Je me suis toujours mal trouvée d’avoir eu affaire aux « braves gens ». Cette locution n’a rien qui me charme. « Les braves gens » sont capables de toutes les petites infamies ; et rien ne me met plus en garde contre les individus que cette qualification sur laquelle ils spéculent les trois quarts du temps avec une édifiante effronterie. Je ne puis dire si ce furent positivement ceux-là — les braves gens de l’hôtel — qui me vendirent. Avaient-ils si grand intérêt à le faire ? J’ai quelques bonnes raisons de croire que non. Quoi qu’il en fût, pas plus tard que le lendemain, je recevais l’ordre de quitter Monte-Carlo. Il va sans dire que j’avais payé « aux braves gens » trois mois d’avance : précaution qui rentre assez dans mes habitudes, quand il doit m’arriver quelque désagrément.

Il fallait donc partir à peine arrivée.

« Si chaque pays où je m’arrête, pensai-je, use du même procédé à mon égard, je ne bougerai plus du wagon. Peut-être m’intimera-t-on l’ordre de ne plus embarrasser la voie ? Dans ce cas, va pour les grandes résolutions ! J’irai trouver mon duc. »

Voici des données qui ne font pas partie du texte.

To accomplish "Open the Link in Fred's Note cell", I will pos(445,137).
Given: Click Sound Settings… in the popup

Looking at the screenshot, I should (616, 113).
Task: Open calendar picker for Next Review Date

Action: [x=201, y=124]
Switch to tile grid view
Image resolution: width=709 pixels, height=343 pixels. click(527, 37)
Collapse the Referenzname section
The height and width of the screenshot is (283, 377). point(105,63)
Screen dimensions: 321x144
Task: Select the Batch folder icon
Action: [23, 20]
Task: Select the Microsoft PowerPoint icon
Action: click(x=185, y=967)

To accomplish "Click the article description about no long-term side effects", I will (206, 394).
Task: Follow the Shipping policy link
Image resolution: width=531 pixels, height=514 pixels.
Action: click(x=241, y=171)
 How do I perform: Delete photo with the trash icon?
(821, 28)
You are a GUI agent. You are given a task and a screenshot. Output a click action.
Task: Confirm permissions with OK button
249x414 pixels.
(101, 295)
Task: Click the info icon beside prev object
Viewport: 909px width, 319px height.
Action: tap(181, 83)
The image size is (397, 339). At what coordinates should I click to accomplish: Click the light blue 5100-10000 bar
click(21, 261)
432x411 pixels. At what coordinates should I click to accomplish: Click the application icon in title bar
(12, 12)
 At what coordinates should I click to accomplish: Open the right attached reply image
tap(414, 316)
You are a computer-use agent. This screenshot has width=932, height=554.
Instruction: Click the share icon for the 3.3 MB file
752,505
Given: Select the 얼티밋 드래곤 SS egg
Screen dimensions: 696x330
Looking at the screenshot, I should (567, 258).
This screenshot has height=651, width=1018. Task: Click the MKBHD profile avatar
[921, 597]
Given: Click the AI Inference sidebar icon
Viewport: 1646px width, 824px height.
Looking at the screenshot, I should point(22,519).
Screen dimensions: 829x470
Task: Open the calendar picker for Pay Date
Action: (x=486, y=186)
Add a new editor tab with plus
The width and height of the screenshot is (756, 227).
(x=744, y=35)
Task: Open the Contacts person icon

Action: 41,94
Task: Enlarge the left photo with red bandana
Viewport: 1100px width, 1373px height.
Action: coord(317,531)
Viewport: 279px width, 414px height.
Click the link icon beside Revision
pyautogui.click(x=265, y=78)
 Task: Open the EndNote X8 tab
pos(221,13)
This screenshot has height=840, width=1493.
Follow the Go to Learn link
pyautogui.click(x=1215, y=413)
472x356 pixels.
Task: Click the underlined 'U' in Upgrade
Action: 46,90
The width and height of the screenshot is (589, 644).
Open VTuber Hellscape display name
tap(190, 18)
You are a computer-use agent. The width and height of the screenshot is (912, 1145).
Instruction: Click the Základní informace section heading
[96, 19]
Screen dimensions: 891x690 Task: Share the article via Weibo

Coralie avait une propriété à Nice. Elle la mit à ma disposition. C’était l’arrangement le plus commode. Je n’avais pas à craindre qu’une indiscrétion de valet ou de servante me livrât de nouveau aux rigueurs d’une nouvelle Prévôté.

Je quitte donc Monte-Carlo, arrive à Nice, éreintée, n’en pouvant plus. Je m’installe, résolue de garder le plus strict incognito. De ma prudence dépendaient mon repos et ma liberté.

Le duc Jean m’écrivait :

4 mars 1873.

« Quels nouveaux ennuis !

» Comment ! te voilà victime du gouvernement de Monaco, parce que tu es expulsée de France, et tu peux séjourner à Nice ? J’espère que cela est arrangé, et que cette persécution est arrêtée, et que l’on te laissera tranquille, puisque l’on a été poli pour toi à Paris.

Milan, 9 mars 73.
« Ma chère P.,

» J’ai tes lettres du 5 et du 6. Elles me font plaisir. Enfin on te laisse un peu tranquille, et tu retournes dans ta maison de Monte-Carlo. C’est heureux, tes nouvelles m’arrivent en vingt-quatre heures : cela augmente le désir que j’ai de t’embrasser. Je ne puis encore bien fixer et quand : probablement sur la côte et bientôt… As-tu lu les articles du Figaro sur toi, qui parlent de tes persécutions et de tes connaissances ?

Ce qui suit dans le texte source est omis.